Effects of central neuromedin B and related peptides on blood glucose

Abstract

Bombesin (Bn), a peptide of amphibian origin, has been shown to induce hyperglycemia when injected centrally. In recent years, two families of Bn-like peptides have been isolated from the mammalian brain: the gastrin releasing peptide (GRP) type and neuromedin B (NB) type. Distinct receptor subtypes with different mRNAs have also been identified for NB versus GRP/Bn using hybridization and receptor binding studies. It is thus possible that those two families of peptides may display distinct pharmacological profiles. The objective of the current experiment was to determine whether the NB-like peptides could also affect blood glucose levels. The peptide analogs utilized were Bn, NB-10, NAcNB-10 and NB-32 (0, 0.031, 0.062, 0.31, 0.62, 3.1 nmol/3 μl; i.c.v.). Male rats, chronically implanted with 4th ventricular cannula, were injected with the various neuropeptide doses using the Latin square design. Blood samples were collected (120 μl) from the tail immediately preceeding and at 15, 30 and 60 min following peptide administration. Bn elevated glucose for over 60 min and this effect was maximal at 30 min. NB-10 and NAcNB-10 only slightly elevated plasma glucose.
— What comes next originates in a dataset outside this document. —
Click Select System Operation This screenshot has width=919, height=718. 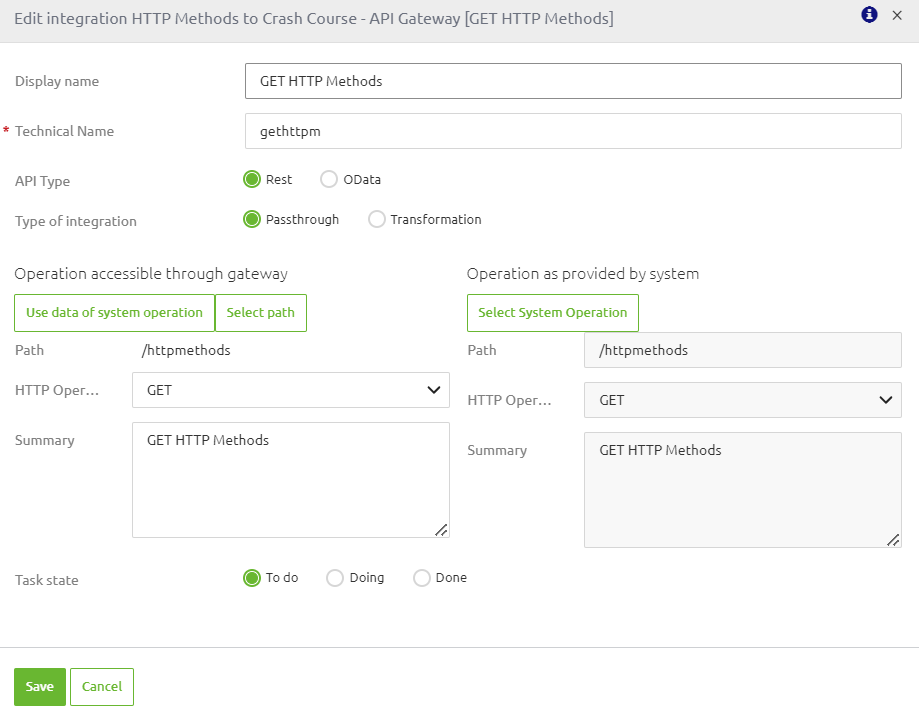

NB-32 elevated plasma glucose at all doses tested, the effect being evident up to 60 min at the highest dose. Our data indicate that at equimolar doses (0.31 nM) NB analogues elevate blood glucose with a lower efficacy than Bn ( Bn > NB-32 > NB-10 ≥ NAcNB-10 ). NB-32 appears more potent and efficacious than the other NB congeners used. Implications of these results in terms of higher affinity for the receptors and/or a longer biological half life are discussed.